_CONSIGNES:_
1. Recopiez le passage du texte sur la neutralité qui s'ouvre sur les mots contenant « Telles sont, dans » et se ferme sur « et des restrictions. ».
2. D'après le texte sur la neutralité, dans le système moderne, que sont les marchandises qui appartiennent à une personne de nationalité neutre ?
3. Reprenez le texte sur la neutralité là où il s'arrête et écrivez-en la suite.

_EXTRAIT DE PAGE:_
▼

Dans le système moderne, les marchandises appartenant à une personne de nationalité neutre sont neutres.

Telles sont, dans les grandes lignes, les divergences entre les deux théories; de part et d'autre, la jurisprudence introduit des exceptions et des restrictions.

VII

Au sujet de la neutralité nait la question de savoir si les individus qui violent les règles édictées sont responsables devant le droit international; elle se rattache à un problème plus vaste, celui de savoir si des devoirs et des droits des individus découlent du droit des gens et si, partant, une sanction existe pour l'observation des devoirs et pour l'invocation des droits.

▲

_DONNÉES FOURNIES:_
▼

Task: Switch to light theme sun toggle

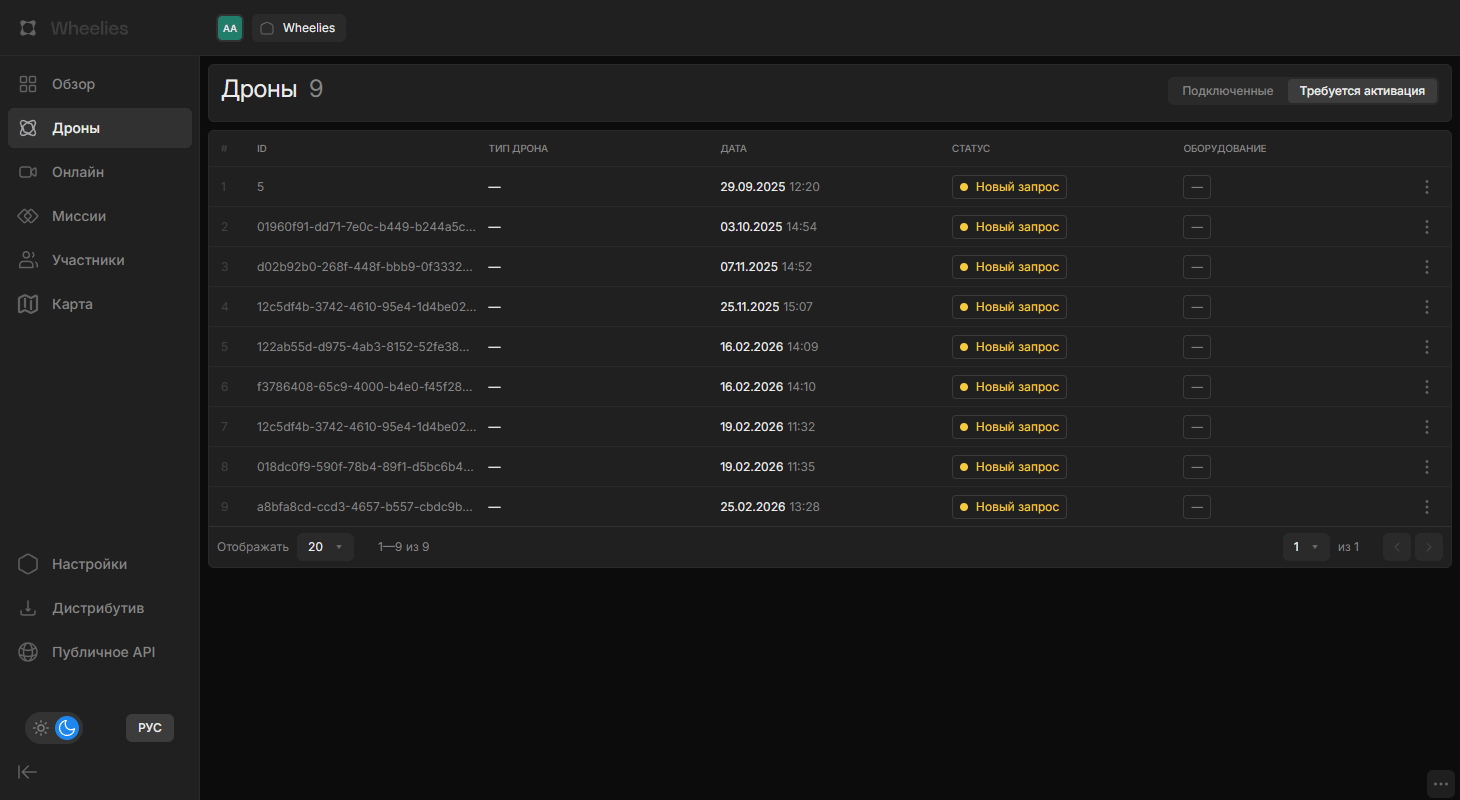Action: (41, 728)
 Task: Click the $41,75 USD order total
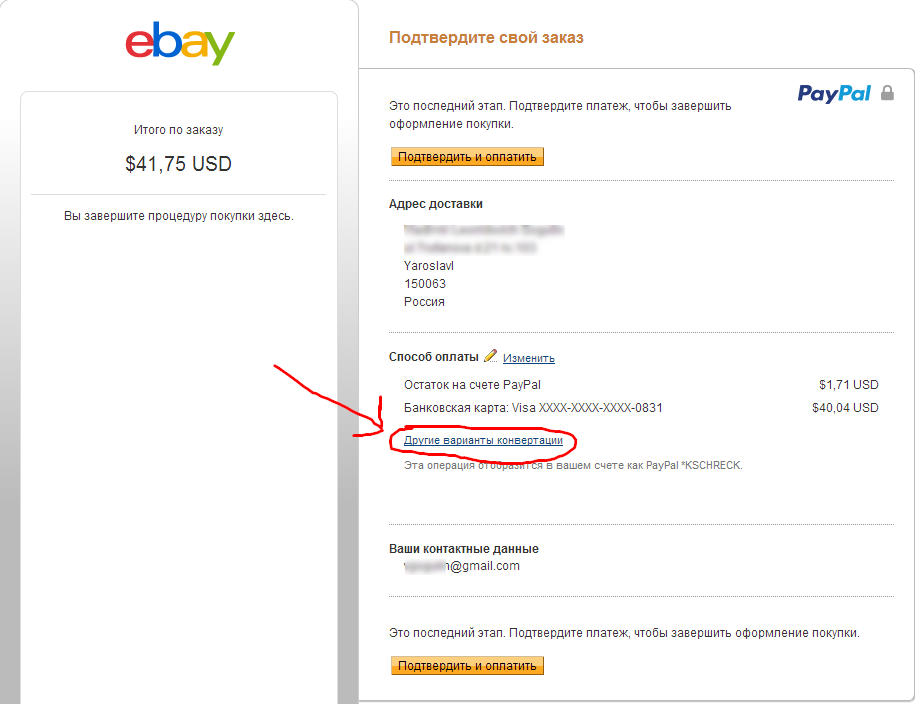click(179, 164)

▲

_RÉPONSES:_
1.
Telles sont, dans les grandes lignes, les divergences entre les deux théories; de part et d'autre, la jurisprudence introduit des exceptions et des restrictions.

2. Elles sont neutres.

3.
Anciennement, dans sa rédaction la plus générale, le problème était résolu de manière diverse. Sinibalde de Fiesque, le jurisconsulte illustre qui devint pape sous le nom d'Innocent IV, et d'autres auteurs éminents enseignaient qu'il était permis de faire la guerre à ceux qui péchaient contre le droit de nature ou le droit des gens, pour cette seule raison; Grotius se ralliait à leur manière de voir. D'autres publicistes soutenaient que, pour rendre pareille guerre juste, il fallait, en outre, que celui qui l'entreprenait eût été offensé lui-même ou possédat juridiction; parmi eux figuraient François de Vitoria et Fernand Vasquez Menchaca.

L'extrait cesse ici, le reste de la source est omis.